## EXERCISE DESCRIPTION
Output only the stretch of the listing that starts at the line containing "instrument info icon" and ends at the line containing "Click the forward", reproduced exactly with both ends.

## SUPPLIED INFORMATION
::::::

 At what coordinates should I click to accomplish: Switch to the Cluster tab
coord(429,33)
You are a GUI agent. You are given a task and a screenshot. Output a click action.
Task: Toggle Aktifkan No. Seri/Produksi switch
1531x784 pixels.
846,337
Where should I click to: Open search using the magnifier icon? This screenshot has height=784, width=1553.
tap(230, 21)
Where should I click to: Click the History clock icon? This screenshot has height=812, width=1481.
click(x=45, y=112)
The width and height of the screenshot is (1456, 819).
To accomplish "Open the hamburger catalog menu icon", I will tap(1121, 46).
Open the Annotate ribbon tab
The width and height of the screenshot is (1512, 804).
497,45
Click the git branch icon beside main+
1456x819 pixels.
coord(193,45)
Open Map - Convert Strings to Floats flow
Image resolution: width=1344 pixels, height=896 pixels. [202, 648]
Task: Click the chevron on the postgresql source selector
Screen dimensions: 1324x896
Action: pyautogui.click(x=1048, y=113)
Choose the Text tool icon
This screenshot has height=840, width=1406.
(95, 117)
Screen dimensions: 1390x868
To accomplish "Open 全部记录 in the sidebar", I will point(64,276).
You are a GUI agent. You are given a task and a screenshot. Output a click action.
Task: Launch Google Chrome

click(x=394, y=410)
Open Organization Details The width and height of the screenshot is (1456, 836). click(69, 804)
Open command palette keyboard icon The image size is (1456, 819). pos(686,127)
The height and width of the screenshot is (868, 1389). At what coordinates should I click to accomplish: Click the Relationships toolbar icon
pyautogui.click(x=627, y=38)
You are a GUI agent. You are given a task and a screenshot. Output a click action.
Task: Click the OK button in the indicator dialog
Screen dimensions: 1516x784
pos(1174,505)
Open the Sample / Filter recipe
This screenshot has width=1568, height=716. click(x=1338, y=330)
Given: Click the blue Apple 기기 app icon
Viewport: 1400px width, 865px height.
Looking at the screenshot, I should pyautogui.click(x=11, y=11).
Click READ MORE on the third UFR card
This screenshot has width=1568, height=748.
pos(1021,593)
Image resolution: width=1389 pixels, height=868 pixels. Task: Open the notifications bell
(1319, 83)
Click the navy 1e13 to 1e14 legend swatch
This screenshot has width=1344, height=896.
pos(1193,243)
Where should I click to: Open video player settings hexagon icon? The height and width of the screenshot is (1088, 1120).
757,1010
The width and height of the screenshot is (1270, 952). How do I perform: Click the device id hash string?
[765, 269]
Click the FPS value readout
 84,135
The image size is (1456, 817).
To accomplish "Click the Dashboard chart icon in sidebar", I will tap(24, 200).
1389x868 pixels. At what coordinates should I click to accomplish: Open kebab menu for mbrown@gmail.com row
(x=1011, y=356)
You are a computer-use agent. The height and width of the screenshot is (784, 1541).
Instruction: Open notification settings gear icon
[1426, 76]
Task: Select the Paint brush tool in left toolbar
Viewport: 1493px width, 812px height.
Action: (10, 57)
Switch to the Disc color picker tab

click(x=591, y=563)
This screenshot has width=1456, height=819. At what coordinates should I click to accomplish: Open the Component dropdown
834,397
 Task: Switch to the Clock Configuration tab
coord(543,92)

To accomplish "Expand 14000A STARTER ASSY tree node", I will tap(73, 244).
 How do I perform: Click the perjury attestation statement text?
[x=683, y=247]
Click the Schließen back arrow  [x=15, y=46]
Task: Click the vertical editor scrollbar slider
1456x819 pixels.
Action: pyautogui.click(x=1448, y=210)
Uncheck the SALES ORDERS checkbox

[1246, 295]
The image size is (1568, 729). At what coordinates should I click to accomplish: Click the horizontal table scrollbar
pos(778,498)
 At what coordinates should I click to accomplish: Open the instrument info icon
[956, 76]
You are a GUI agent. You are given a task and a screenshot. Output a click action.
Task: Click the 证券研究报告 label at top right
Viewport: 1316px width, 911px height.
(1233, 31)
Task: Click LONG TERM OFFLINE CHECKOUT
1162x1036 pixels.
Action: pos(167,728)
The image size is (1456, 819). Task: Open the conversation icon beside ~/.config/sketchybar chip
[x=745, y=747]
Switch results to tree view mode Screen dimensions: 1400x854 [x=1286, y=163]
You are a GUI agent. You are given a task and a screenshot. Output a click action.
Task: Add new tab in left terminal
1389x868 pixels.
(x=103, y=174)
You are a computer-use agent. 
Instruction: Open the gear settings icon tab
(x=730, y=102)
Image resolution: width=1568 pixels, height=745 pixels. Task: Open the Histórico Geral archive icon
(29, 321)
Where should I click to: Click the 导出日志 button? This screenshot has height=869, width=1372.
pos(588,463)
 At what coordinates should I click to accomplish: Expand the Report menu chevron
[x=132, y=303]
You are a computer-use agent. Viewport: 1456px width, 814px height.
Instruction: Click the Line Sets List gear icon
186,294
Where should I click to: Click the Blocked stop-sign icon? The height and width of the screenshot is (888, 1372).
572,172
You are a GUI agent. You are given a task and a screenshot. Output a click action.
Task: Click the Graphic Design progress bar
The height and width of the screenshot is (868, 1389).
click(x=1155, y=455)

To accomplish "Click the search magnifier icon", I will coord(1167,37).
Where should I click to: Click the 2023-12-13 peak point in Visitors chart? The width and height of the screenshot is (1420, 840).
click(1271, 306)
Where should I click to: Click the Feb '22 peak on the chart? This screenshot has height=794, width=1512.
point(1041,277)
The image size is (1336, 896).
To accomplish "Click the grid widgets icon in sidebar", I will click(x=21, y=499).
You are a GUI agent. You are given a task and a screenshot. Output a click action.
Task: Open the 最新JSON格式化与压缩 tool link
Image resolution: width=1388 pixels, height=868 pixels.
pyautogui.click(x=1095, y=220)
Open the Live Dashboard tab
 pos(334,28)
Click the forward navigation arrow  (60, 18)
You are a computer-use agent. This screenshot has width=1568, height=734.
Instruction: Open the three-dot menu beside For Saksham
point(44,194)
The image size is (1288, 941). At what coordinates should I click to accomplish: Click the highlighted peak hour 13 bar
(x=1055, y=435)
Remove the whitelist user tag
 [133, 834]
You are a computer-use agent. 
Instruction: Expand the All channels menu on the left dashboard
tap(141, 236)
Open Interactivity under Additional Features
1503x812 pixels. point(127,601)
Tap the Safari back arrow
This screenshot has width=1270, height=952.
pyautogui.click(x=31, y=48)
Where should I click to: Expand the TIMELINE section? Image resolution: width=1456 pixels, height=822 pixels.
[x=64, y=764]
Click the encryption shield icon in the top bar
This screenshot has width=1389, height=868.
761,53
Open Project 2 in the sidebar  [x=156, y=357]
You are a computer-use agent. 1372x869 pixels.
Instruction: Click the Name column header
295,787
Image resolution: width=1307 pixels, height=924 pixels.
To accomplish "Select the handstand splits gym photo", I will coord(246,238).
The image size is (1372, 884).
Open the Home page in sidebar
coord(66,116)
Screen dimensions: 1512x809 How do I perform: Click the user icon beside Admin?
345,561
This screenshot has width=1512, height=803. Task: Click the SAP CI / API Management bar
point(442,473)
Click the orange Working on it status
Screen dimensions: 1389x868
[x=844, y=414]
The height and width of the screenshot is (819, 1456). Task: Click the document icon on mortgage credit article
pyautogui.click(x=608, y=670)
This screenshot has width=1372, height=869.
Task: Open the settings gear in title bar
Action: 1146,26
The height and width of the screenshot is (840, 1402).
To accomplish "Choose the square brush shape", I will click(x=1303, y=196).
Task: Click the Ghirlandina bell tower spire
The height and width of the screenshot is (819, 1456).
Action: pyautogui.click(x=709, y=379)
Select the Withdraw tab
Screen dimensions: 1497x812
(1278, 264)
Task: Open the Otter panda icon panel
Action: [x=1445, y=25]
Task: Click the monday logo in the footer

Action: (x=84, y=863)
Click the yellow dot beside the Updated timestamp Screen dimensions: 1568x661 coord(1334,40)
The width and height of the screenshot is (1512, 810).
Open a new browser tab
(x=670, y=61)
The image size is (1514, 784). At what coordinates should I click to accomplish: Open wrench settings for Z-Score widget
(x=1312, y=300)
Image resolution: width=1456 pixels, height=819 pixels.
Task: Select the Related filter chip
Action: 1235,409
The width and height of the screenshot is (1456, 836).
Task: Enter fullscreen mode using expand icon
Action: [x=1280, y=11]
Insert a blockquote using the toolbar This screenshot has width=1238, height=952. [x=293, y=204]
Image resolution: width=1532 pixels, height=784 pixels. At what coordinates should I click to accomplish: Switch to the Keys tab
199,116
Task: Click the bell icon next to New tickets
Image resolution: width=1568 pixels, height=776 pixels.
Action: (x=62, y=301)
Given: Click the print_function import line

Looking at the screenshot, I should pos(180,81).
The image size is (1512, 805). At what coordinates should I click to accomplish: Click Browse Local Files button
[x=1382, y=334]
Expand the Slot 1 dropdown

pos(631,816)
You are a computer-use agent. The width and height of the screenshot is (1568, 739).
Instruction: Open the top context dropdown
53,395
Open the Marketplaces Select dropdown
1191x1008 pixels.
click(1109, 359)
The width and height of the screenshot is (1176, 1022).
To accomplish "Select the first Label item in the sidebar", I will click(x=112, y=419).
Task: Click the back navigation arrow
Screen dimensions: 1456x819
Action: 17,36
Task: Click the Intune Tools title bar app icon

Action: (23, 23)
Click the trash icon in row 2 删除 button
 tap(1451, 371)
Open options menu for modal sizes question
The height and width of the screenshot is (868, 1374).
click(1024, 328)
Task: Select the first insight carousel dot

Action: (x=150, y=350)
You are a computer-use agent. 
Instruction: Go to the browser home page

::::::

## RESPONSE AREA
 At what coordinates should I click to accomplish: Open the instrument info icon
[956, 76]
You are a GUI agent. You are given a task and a screenshot. Output a click action.
Task: Click the 证券研究报告 label at top right
Viewport: 1316px width, 911px height.
(1233, 31)
Task: Click LONG TERM OFFLINE CHECKOUT
1162x1036 pixels.
Action: pos(167,728)
The image size is (1456, 819). Task: Open the conversation icon beside ~/.config/sketchybar chip
[x=745, y=747]
Switch results to tree view mode Screen dimensions: 1400x854 [x=1286, y=163]
You are a GUI agent. You are given a task and a screenshot. Output a click action.
Task: Add new tab in left terminal
1389x868 pixels.
(x=103, y=174)
You are a computer-use agent. 
Instruction: Open the gear settings icon tab
(x=730, y=102)
Image resolution: width=1568 pixels, height=745 pixels. Task: Open the Histórico Geral archive icon
(29, 321)
Where should I click to: Click the 导出日志 button? This screenshot has height=869, width=1372.
pos(588,463)
 At what coordinates should I click to accomplish: Expand the Report menu chevron
[x=132, y=303]
You are a computer-use agent. Viewport: 1456px width, 814px height.
Instruction: Click the Line Sets List gear icon
186,294
Where should I click to: Click the Blocked stop-sign icon? The height and width of the screenshot is (888, 1372).
572,172
You are a GUI agent. You are given a task and a screenshot. Output a click action.
Task: Click the Graphic Design progress bar
The height and width of the screenshot is (868, 1389).
click(x=1155, y=455)

To accomplish "Click the search magnifier icon", I will coord(1167,37).
Where should I click to: Click the 2023-12-13 peak point in Visitors chart? The width and height of the screenshot is (1420, 840).
click(1271, 306)
Where should I click to: Click the Feb '22 peak on the chart? This screenshot has height=794, width=1512.
point(1041,277)
The image size is (1336, 896).
To accomplish "Click the grid widgets icon in sidebar", I will click(x=21, y=499).
You are a GUI agent. You are given a task and a screenshot. Output a click action.
Task: Open the 最新JSON格式化与压缩 tool link
Image resolution: width=1388 pixels, height=868 pixels.
pyautogui.click(x=1095, y=220)
Open the Live Dashboard tab
 pos(334,28)
Click the forward navigation arrow  (60, 18)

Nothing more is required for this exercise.